At Last, Hamburg Welcomes its First Megamax With Increased Draft

HPA/Julia Kück

Published May 6, 2021 8:27 PM by The Maritime Executive

The CMA CGM Jacques Saadé has become the first megamax boxship to transit the newly-enlarged Elbe shipping channel with an increased draft allowance. The occasion is momentous for the Port of Hamburg, as it marks the end of a contentious, multi-year project to deepen the fairway. 

Now that the dredging works are completed on the Lower and Outer Elbe fairway adjustment, the port is allowing the largest boxships to begin transiting with increased drafts. The CMA CGM Jacques Saadé can now take advantage of an extra three feet of permissible draft in the newly-dredged channel. This means that she can carry about 1,000 more boxes to Hamburg than before. 

“A good day for the Port of Hamburg, which can finally fully exploit its market potential again. And a good day for the German economy, as it ensures efficient access to world markets over the long term. Last but not least, a good day for the environment, since the expansion of the fairway has significantly strengthened ocean-going vessels as an environmentally friendly and climate-friendly means of transport," said Hamburg Senator Michael Westhagemann in a statement.

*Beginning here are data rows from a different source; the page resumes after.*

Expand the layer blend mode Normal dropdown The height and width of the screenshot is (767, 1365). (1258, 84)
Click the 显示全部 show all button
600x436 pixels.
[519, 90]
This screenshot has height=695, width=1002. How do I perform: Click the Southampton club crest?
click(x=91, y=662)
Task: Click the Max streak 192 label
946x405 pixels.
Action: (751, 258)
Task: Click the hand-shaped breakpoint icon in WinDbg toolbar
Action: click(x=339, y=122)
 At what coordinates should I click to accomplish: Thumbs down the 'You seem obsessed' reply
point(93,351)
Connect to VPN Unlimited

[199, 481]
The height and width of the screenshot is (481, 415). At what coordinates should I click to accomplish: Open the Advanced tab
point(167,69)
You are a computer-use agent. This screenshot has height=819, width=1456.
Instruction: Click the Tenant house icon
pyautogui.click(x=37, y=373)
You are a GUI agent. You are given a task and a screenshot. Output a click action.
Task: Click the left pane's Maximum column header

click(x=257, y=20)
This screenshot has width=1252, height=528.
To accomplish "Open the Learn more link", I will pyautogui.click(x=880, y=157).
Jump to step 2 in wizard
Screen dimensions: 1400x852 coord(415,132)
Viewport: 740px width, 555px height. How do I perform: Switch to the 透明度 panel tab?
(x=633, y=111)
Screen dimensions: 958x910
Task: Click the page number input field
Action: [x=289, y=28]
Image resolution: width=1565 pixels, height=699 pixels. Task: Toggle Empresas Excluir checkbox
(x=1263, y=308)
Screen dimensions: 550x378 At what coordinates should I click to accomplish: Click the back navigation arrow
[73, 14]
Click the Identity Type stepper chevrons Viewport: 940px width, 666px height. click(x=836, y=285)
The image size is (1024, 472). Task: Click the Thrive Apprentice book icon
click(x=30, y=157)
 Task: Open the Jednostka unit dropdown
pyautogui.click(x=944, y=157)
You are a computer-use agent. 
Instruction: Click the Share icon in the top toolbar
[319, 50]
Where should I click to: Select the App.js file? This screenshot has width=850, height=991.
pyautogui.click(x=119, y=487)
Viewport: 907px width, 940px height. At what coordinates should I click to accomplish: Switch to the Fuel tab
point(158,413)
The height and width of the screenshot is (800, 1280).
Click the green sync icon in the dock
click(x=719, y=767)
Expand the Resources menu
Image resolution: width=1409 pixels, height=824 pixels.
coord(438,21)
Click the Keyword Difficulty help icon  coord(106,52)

Port of Hamburg says that the previous draft restrictions on the Lower and Outer Elbe left it at a competitive disadvantage, allowing other nearby mega-ports to pick up business from ever-larger vessels. The port is looking forward to putting that era in the past, and it expects to authorize the final stage of draft increases in the second half of the year.

"Today the Port of Hamburg has made history. We now have optimal conditions for receiving the world’s largest containerships," said Jens Meier, CEO of the Port of Hamburg.

The dredging project deepened the fairway and created a new 1,300 foot wide passing box along a three-mile stretch, creating enough room for inbound and outbound ships to pass without waiting. The project was highly controversial, and it was delayed for years by a series of lawsuits filed by Friends of the Earth Germany (BUND), Nature Conservation Union Germany (NABU) and other groups.